Current Location: Oakland, Calif.
Current Gig: President and CEO of The Maynard Institute
Member Since: Jan. 2008
Six-word memoir: Too young to write a memoir
Quick and Dirty Resume: Was part of the Chauncey Bailey Project, co-authored Letters to My Children, a compilation of nationally syndicated columns by my late father. Worked as a reporter on both coasts — The Bakersfield Californian and The Patriot Ledger, in Quincy, Mass. — as well as at the Detroit Free Press, and in 1993 became the first daughter to follow a father as a Nieman fellow at Harvard University.
Favorite fictional character: Winnie-the-Pooh. He was an adventurous soul who led with his heart and wanted only happiness for his diverse group of friends.
Favorite tech tool: My iPad … and right now I’m really into Pintrest. I also like Storify, Twitter and Facebook.

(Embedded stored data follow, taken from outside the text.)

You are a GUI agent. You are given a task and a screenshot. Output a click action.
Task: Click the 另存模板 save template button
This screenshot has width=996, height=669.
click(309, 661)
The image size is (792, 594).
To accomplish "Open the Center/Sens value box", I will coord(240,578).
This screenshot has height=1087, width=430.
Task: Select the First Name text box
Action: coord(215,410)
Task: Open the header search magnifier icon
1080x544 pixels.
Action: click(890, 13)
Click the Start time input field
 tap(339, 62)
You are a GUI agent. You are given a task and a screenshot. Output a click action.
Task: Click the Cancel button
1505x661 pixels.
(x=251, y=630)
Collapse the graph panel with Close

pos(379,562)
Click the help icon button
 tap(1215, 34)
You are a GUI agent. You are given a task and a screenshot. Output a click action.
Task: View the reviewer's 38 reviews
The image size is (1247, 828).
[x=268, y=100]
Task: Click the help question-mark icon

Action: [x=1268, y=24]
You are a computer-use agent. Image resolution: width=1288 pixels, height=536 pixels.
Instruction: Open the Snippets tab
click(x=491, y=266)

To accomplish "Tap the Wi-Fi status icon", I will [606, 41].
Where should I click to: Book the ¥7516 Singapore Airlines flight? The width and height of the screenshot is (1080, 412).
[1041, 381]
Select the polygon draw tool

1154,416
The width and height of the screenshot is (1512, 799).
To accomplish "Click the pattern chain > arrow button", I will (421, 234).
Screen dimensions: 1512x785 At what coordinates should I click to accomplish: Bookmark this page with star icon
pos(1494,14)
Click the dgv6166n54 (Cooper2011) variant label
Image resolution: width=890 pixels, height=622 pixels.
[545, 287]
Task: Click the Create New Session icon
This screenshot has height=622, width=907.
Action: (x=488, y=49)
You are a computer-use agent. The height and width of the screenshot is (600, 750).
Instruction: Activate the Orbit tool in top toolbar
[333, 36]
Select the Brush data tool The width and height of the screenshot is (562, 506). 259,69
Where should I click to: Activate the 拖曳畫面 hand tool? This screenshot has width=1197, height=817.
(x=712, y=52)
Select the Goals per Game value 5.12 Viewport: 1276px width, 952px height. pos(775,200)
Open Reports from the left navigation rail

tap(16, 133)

What happens during your average day?
With my job, I don’t have an average day. Some days I get to talk to my younger friends about new media, social media and justice. Other days I’m in meetings with executive-type friends who have a different take on diversity in journalism. Every day offers something a little bit different. For example, this Tuesday afternoon I will talk to students at my local community college. Tuesday night I will be talking at a forum we are co-hosting with the Bay Area News Group to look at the role media coverage played in the death of Trayvon Martin. The only day-to-day unifying theme is that my time is spent helping news media accurately depict all segments of our society. And by news media, we mean no matter the platform — we are platform agnostic.
Why did you choose to get involved with online media?
My father always, even before there was an online media, was intrigued by what technology was going to do to society and the delivery of news. He died in 1993, but even then, he was predicting we would get our news on computers. In our house it wasn’t a question about whether to get involved, because it was understood that was where media was going. To ignore it would be to ignore the future of journalism. So for me, it always felt very natural.
And at the Institute in the 1990s, we started doing what we then called multimedia and cross-media storytelling sessions. Again, it was the direction journalism was clearly going in. And, quite frankly, it’s great. It gives you tools to tell your own story. Use the tools that you are comfortable with, to complement your version of storytelling. We aren’t confined to one way of telling a story.
What were conversations on diversity like when you entered the field? What are they like now? What has/hasn’t changed?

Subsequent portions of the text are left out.